Muhammad Abdullah Azzam
19 Desember 2018•Update: 20 Desember 2018
Ahmet Dursun
ANKARA
Majelis Umum Perserikatan Bangsa-Bangsa (PBB) pada Selasa mengutuk pelanggaran hak asasi manusia dan hukuman mati di Iran.
Rancangan resolusi yang diajukan oleh Kanada kepada Majelis Umum PBB, disetujui oleh majelis dengan suara dari 84 negara.
Sebanyak 30 negara menolak keputusan tersebut, sementara 67 negara lainnya abstain.
Resolusi tersebut menyatakan kekhawatiran yang mendalam terhadap praktik pelanggaran hak asasi manusia yang terus berlanjut di Iran.
Iran mendapatkan kecaman karena tingginya jumlah hukuman mati.
Resolusi tersebut juga mengkritik praktik-praktik seperti penyiksaan, perlakuan buruk, pelanggaran kebebasan berekspresi, diskriminasi terhadap minoritas, dan perempuan.

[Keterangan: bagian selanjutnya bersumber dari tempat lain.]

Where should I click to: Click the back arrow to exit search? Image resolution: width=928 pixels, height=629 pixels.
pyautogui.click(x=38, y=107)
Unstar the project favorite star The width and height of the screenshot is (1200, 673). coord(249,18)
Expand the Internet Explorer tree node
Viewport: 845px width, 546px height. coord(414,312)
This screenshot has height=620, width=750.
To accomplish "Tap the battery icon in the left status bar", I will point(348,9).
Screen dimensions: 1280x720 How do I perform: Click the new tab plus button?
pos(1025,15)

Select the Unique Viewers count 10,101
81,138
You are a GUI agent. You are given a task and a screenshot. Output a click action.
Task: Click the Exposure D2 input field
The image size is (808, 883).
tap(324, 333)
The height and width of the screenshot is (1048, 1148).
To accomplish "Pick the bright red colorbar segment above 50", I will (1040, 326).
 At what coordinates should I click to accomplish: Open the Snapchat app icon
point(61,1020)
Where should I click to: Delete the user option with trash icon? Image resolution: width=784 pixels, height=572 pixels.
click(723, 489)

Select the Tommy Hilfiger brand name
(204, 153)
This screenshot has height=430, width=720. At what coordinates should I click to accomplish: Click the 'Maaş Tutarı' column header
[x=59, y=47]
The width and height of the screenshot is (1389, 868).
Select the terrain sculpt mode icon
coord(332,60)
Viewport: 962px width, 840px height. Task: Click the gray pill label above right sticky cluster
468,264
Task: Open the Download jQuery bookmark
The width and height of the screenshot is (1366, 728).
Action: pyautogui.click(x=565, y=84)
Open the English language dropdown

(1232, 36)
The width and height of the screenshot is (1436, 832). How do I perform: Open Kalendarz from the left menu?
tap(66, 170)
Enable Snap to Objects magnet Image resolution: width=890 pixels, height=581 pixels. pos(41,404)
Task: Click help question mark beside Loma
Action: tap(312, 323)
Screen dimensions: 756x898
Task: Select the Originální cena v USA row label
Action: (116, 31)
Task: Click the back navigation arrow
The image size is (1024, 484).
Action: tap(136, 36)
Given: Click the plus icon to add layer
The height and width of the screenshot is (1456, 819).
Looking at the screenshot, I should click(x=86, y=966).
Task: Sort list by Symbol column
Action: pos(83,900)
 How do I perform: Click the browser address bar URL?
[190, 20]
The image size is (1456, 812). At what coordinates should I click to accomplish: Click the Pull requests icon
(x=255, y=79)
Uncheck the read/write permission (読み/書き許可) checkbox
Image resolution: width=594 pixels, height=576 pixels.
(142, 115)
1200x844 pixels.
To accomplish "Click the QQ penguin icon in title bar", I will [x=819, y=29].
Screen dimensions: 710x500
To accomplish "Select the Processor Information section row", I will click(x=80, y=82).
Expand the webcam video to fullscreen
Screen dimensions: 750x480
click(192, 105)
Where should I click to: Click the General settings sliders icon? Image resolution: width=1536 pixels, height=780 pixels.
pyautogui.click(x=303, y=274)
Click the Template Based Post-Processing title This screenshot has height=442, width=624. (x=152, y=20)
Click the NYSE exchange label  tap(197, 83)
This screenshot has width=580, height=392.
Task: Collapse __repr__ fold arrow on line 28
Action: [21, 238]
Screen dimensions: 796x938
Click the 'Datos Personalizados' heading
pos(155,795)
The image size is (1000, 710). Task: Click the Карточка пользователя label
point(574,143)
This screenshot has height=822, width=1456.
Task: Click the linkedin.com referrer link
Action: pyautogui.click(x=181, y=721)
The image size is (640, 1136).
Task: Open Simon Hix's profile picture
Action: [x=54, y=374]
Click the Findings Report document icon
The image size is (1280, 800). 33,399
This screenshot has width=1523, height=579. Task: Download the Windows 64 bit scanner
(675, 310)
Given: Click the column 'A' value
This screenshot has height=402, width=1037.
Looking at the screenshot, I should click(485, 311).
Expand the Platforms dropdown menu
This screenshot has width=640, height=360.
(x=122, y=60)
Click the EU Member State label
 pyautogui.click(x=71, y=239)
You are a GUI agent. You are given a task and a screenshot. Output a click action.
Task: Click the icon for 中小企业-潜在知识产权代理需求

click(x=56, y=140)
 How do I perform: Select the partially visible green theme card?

PBB mendesak Iran untuk memperbaiki masalah tersebut.
Selain itu, PBB juga mendesak Pemerintah Teheran agar mengakhiri "pembatasan umum dan serius” terhadap kelompok oposisi, pembela hak asasi manusia, aktivis lingkungan, akademisi, pembuat film, jurnalis, pengguna media sosial.